Overview
TristanBehrens/heilbronnpodcasts is a 7 billion parameter language model, fine-tuned from the jphme/em_german_7b_v01 base model. It utilizes a LlamaForCausalLM architecture and was trained with a sequence length of 4096 tokens. The fine-tuning process involved using the TristanBehrens/HeilbronnPodcastsWindowed dataset, indicating a specialization towards content related to Heilbronn podcasts.
Training Details
The model was fine-tuned using the Axolotl framework, employing LoRA (Low-Rank Adaptation) with a rank of 32 and an alpha of 16. Key training hyperparameters include a learning rate of 0.0002, a micro batch size of 16, and 4 epochs. The optimizer used was adamw_bnb_8bit with a cosine learning rate scheduler and 10 warmup steps.
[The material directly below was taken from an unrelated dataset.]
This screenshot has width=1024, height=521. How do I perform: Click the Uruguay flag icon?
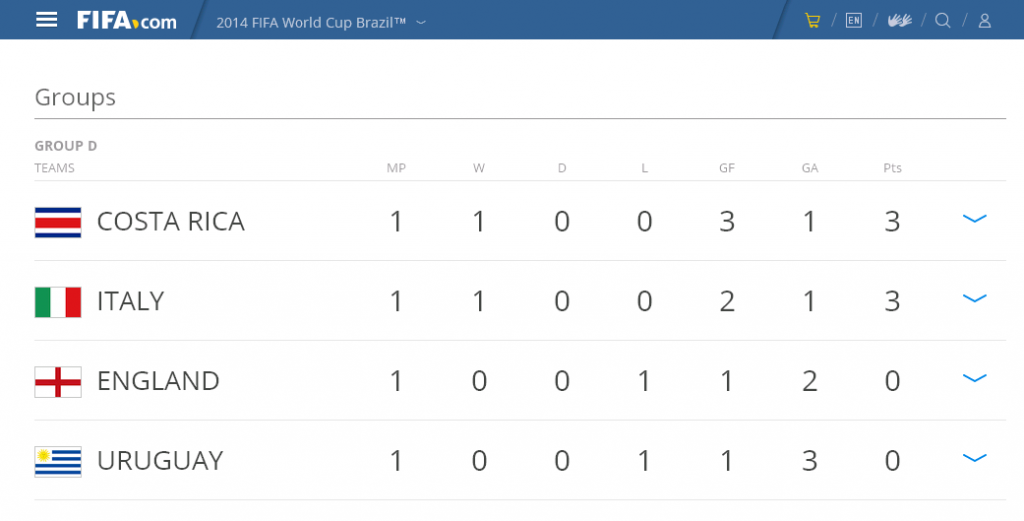coord(58,462)
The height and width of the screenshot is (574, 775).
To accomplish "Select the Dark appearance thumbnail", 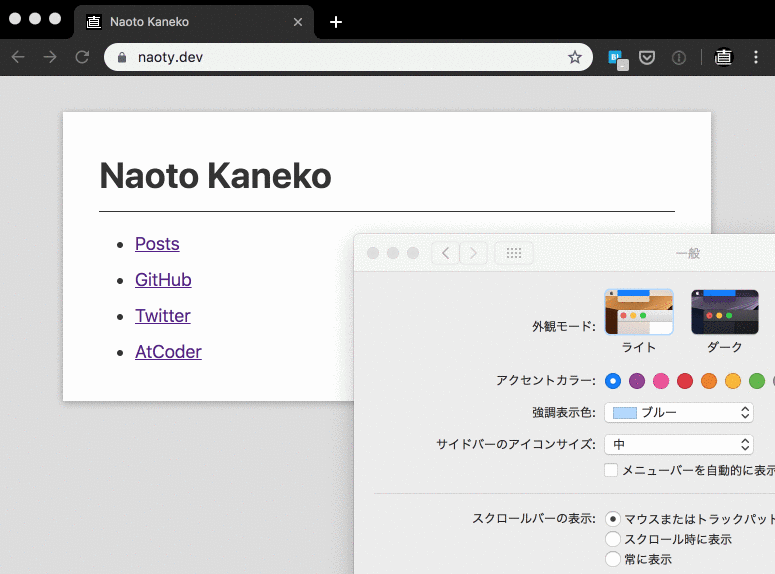I will (724, 312).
Gradient accumulation steps were set to 4, resulting in a total train batch size of 128. The training was performed on a multi-GPU setup with 2 devices.
Key Characteristics
- Base Model: jphme/em_german_7b_v01 (Llama-based)
- Parameter Count: 7 billion
- Context Length: 4096 tokens
- Fine-tuning Method: LoRA with specific parameters (r=32, alpha=16)
- Language Focus: German, with specialized training data related to Heilbronn podcasts.
Potential Use Cases
This model is particularly suited for applications requiring German language understanding and generation, especially within the context of podcast content or regional information related to Heilbronn. Its fine-tuning on specific data suggests potential for tasks like:
- Summarization of German podcast transcripts.
- Generating German text in a style consistent with podcast discussions.
- Answering questions based on German audio content or transcripts.